Eclogite, Norway.

Eclogite, Norway.

Eclogite is an uncommon rock. It typically results from the high pressure metamorphism of mafic igneous rock such as basalt and gabbros at depths of 50km. or more in the mantle or lower crust. It is composed of mainly two minerals, reddish brown Almandine Pyrope garnet, and the green sodium rich pyroxene Omphacite. Isotope dating of the Norwegian Eclogites in the 1970, 80s, indicate that they are early Palaeozoic ( 450-400 million years ), suggesting that they were formed during the Caledonian orogeny.  This brilliantly colorful  specimen is from Almenning, Northern fjords in Norway, and was a gift to me by three members of the club, Michelle, Eleri, and Janey. following my traumatic experience of severe cellulitis, and a lengthy stay in hospital.


Obsidan, New Zealand.

Obsidan, New Zealand.

Obsidian has earned the popular name of "volcanic glass" for it's resemblance to glass. It has similarities to the appearance of glass because of a high silica content that is between 60% and 85%. Obsidian is classified as a rock. and occurs when silica rich ejected magma rapidly cools. This specimen originated from New Zealand.  The conchoidal fracture is the result of rapid cooling prohibiting the development of a crystal structure which would have cleavage planes. This type of amorphous material is known as a mineraloid. With the passage of time the unstable obsidian can begin to crystallize and radial clusters of cristobalite can form at random in the obsidian, thus creating the attractive "snowflake obsidian. The word cochoidal is derived from the description of a shell " conch", semicircular.


Flysch. Swiss Alps.

Flysch. Swiss Alps.

This specimen was a gift from Bill Fitches who collected it from the Salanfe valley in the Martigny area near the Swiss-France border in the Swiss alps. His description of the specimen is as follows. The Flysch is a suite of marine sedimentary rocks of Eocene age, which was deposited in the Tethyan ocean between the African and European continents just before they collided to create the Western Alp mountain chain. They are low energy  turbidites composed of thinly bedded mudstone and siltstone. The sample  has many veinlets of light coloured carbonate , probably calcite, which cut the bedding at right angles. They were produced during the plate collision and the rise of the Alps. The sample was squashed perpendicular to the bedding planes, and strongly extended along the bedding. This deformation caused lots of cracks which filled with carbonate segregating from the host rock to make the arrays of veins. The veins are in several directions, implying that the direction of extension changed during the deformation history.

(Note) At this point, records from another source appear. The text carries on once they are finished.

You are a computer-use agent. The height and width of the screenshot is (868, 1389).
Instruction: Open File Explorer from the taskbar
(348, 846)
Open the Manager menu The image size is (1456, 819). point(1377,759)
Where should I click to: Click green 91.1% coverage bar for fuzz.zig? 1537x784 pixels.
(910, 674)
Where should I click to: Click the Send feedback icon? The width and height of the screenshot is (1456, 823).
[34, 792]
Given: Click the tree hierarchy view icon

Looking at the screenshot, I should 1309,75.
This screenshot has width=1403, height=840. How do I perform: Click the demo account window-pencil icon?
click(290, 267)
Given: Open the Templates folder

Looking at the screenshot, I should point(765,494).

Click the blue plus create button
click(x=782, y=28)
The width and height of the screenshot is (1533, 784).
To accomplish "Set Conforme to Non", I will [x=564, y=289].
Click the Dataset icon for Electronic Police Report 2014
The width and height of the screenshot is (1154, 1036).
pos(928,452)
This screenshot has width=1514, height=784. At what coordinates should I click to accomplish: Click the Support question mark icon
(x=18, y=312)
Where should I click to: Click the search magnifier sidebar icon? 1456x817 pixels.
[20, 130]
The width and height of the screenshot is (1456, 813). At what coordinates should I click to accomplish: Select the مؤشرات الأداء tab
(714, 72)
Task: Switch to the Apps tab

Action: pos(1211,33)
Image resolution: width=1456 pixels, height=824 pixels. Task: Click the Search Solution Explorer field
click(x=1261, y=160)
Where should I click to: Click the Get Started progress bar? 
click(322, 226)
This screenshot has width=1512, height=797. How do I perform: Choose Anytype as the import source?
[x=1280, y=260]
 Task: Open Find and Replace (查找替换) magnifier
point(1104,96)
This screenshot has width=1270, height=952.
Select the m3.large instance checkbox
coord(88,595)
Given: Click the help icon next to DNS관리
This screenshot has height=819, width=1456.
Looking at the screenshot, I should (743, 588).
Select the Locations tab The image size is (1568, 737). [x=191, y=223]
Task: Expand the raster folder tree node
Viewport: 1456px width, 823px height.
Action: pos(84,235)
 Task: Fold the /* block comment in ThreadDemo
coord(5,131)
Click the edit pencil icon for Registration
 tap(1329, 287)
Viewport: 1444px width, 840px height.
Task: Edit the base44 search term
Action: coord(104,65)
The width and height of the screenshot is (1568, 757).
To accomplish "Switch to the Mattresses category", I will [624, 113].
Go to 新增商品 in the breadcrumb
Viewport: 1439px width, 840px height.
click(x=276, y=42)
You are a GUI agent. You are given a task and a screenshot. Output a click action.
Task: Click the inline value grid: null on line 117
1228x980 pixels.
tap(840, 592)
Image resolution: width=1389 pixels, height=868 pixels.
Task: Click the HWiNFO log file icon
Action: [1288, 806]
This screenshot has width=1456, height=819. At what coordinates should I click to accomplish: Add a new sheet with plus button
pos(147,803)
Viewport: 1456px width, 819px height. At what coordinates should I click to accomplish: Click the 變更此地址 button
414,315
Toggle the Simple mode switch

Wrekin quartzite, Ercall quarry.

Wrekin quartzite, Ercall quarry.

The Wrekin quartzite is exposed in Ercall quarry, Shropshire, from where this specimen was collected  The quartzite is composed of  fine pale grey quartz sand, consolidated by siiceous cement. It is lower Cambrian in age, and the quartzite is resting unconformably on the Uriconian volcanics.


Concretion. Trewern,Welshpool.

Concretion. Trewern,Welshpool.

This concretion has a definite sharp edge around the broadest part, almost as though it is two halves stuck together. I am not absolutely sure, but I think it is of the type described as "cone in cone". The only way to be sure would be to break it open, which I am loathe to do. Concretions are fairly common in the Welshpool area, and I have heard stories that they were commonly used as doorstops. When it has been seen by young children they thought it was a dinosaur egg. It was collected many years ago at Dingle farm, Trewern, Nr. Welshpool in central Wales. There is a comprehensive explanation of concretions by Tony Thorp in issue No 1 of the Silurian magazine which can be accessed on this site.